Provided passage Block Start
/10k_genomes

Various scripts for efficient processing of 10k Salmonella genomes

Primary LanguageShellGNU General Public License v3.0GPL-3.0

10k Salmonella Genomes Project

Efficient data processing for 10k Salmonella genomes project.

Reference

Perez-Sepulveda BM, Heavens D, Pulford CV, Predeus AV et al., An accessible, efficient and global approach for the large-scale sequencing of bacterial genomes, bioRxiv 2020.

Data description

The project had the goal of genome sequencing invasive non-typhoid Salmonella on a large scale. While most (~7000) of the isolates were Salmonella enterica, collaborators also provided Shigella (~2000 isolates), Staphylococcus aureus (~400 isolates), as well as some other species.

Data in the project were generated using a modified Nextera library preparation approach (the LITE protocol) and 2x150 bp Illumina sequencing on HiSeq 4000. Details will be published soon (Perez-Sepulveda et al 2020).

Median sequencing depth was 30x; high-identity, low coverage samples were re-sequenced in an additional round of sequencing. Sequencing was done at Earlham Institute.

Main steps of data processing

  • Coverage estimation;
  • Bacterial species-level abundance estimation with Kraken2 (using 8Gb MiniKraken DB) and Bracken;
  • Trimming of Nextera adapters using bbduk;
  • Assembly with Unicycler;
  • Assembly quality evaluation: calculation of N50, assembly length, and number of contigs;
  • Alignment and PCR/optical duplicate estimation using Picard MarkDuplicates;
  • MLST prediction using mlst;
  • Serovar prediction using SISTR (Salmonella only);
  • Resistance and virulence gene profiling using abricate;
  • Automated annotation using Prokka (Salmonella only);
  • Final quality control based on Enterobase criteria (with modifications - see below).
Provided passage Block End
Exercise data Block Start
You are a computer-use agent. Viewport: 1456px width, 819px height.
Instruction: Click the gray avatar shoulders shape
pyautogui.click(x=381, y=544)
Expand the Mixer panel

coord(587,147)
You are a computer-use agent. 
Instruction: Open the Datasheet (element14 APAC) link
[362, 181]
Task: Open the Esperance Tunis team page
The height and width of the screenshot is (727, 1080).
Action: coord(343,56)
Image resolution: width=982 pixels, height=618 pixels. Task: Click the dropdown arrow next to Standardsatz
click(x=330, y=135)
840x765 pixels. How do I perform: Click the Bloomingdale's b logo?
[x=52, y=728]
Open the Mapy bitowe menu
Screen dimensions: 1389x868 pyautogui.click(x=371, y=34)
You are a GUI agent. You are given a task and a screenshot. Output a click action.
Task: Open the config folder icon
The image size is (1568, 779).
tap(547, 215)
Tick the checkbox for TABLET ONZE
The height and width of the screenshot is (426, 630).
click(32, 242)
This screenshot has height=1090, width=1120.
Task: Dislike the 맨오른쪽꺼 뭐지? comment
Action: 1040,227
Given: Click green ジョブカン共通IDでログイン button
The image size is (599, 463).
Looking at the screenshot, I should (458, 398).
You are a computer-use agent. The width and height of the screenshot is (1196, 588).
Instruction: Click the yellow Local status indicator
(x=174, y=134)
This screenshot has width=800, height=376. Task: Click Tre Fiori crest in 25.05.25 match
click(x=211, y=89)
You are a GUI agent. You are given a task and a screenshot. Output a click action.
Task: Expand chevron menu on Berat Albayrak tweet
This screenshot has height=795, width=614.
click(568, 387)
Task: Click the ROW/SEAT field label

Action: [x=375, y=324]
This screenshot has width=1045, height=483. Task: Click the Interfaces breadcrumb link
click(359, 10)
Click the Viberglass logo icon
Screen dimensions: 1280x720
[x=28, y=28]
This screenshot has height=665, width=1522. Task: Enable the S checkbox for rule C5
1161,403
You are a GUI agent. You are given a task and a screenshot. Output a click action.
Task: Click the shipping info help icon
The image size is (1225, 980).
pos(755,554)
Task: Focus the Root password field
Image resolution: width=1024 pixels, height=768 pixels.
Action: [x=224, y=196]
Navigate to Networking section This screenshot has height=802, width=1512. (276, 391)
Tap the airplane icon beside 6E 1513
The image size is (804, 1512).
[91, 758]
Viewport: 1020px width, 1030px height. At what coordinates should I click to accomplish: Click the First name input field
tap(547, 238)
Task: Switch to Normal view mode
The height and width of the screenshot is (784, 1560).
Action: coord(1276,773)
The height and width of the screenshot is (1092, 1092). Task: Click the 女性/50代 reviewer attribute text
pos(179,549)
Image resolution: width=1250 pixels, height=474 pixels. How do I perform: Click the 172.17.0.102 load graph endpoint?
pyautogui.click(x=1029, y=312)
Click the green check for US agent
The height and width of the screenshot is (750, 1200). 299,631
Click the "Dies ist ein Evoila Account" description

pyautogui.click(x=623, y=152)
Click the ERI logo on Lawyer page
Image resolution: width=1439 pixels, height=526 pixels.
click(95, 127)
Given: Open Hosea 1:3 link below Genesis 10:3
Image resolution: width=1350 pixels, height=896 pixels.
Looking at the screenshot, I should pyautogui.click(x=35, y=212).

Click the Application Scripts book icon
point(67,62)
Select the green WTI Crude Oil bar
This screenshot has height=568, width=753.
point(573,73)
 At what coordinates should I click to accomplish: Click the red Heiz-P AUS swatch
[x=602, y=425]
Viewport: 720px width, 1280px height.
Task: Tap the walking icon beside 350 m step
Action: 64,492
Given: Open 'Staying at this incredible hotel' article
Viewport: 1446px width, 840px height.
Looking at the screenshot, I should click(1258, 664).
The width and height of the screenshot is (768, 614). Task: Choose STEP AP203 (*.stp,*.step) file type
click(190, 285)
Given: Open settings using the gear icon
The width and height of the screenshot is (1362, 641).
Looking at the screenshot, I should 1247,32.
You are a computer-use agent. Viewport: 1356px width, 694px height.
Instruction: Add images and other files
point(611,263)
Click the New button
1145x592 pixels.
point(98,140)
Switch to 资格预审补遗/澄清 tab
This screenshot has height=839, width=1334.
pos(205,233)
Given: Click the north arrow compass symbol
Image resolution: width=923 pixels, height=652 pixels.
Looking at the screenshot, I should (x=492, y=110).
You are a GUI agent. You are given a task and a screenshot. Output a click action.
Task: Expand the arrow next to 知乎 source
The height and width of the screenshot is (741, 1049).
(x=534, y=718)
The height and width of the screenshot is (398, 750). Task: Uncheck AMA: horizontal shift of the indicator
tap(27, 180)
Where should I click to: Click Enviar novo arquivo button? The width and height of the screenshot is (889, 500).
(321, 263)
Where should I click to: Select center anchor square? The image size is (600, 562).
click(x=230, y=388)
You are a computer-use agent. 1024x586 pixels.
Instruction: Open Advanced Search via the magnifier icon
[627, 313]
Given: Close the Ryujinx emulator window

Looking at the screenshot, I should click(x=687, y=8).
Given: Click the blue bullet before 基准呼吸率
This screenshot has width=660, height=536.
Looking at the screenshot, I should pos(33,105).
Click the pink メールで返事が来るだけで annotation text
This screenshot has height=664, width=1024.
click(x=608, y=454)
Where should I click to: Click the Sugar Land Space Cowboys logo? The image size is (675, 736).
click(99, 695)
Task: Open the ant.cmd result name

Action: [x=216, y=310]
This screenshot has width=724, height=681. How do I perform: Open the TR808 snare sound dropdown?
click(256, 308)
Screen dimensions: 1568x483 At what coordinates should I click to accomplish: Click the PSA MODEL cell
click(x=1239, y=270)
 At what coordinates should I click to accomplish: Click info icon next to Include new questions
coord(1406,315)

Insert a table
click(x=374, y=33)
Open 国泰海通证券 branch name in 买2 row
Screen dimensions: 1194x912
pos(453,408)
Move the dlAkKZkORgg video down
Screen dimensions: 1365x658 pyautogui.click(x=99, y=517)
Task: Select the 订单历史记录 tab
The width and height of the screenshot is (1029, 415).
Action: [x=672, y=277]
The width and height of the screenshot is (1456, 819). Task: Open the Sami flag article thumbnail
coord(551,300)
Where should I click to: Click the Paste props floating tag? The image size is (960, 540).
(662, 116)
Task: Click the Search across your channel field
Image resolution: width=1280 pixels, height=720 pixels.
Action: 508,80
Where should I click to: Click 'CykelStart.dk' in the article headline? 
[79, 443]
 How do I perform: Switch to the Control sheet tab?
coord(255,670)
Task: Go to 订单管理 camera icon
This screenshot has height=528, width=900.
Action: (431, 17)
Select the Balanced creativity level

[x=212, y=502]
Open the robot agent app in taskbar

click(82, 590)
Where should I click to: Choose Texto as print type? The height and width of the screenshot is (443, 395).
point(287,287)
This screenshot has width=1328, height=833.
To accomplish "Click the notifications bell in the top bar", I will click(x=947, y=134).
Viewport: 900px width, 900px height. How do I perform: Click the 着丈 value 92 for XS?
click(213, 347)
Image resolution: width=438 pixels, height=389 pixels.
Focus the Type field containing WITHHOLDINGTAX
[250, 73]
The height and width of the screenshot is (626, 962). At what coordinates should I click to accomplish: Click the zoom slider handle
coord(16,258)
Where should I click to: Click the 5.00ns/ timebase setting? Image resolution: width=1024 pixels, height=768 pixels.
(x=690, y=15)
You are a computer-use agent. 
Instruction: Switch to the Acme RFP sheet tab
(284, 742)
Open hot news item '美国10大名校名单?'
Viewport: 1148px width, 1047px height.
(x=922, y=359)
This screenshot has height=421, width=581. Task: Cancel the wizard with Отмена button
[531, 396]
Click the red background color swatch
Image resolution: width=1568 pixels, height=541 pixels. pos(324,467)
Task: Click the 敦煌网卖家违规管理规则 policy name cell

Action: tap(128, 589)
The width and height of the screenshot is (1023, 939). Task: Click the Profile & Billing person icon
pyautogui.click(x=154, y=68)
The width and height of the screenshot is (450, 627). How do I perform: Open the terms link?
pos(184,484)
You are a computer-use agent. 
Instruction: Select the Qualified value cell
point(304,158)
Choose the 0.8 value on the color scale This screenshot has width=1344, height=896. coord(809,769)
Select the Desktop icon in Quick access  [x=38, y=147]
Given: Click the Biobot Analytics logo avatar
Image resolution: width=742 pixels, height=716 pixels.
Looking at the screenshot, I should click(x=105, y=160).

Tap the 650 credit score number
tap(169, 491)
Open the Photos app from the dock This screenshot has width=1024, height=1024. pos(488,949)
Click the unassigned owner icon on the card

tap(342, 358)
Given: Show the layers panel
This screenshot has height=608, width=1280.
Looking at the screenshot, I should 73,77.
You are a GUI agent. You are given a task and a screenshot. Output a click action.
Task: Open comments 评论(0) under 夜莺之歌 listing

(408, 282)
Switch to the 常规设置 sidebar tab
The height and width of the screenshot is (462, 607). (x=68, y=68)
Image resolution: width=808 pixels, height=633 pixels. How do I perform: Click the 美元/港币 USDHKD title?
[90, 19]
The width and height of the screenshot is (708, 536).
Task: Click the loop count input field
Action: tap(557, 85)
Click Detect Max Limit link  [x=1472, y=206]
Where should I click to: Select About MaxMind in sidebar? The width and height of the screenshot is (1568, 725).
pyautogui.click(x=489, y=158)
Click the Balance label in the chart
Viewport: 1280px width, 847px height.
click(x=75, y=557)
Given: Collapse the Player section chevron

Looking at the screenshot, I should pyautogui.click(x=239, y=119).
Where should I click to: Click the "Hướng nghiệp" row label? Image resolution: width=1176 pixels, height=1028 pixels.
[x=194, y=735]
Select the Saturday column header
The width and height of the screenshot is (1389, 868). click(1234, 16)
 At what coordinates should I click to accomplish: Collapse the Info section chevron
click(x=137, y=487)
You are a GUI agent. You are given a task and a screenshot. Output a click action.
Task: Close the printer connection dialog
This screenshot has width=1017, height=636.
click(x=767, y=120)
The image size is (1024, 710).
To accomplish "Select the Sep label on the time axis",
Exercise data Block End
Replace "Salmonella" with "Shigella" in the project description from "Primary LanguageShellGNU General" up to and including "Salmonella genomes project.", and give that part again. The items are separate from the project description.

Solution to this exercise
Primary LanguageShellGNU General Public License v3.0GPL-3.0

10k Shigella Genomes Project

Efficient data processing for 10k Shigella genomes project.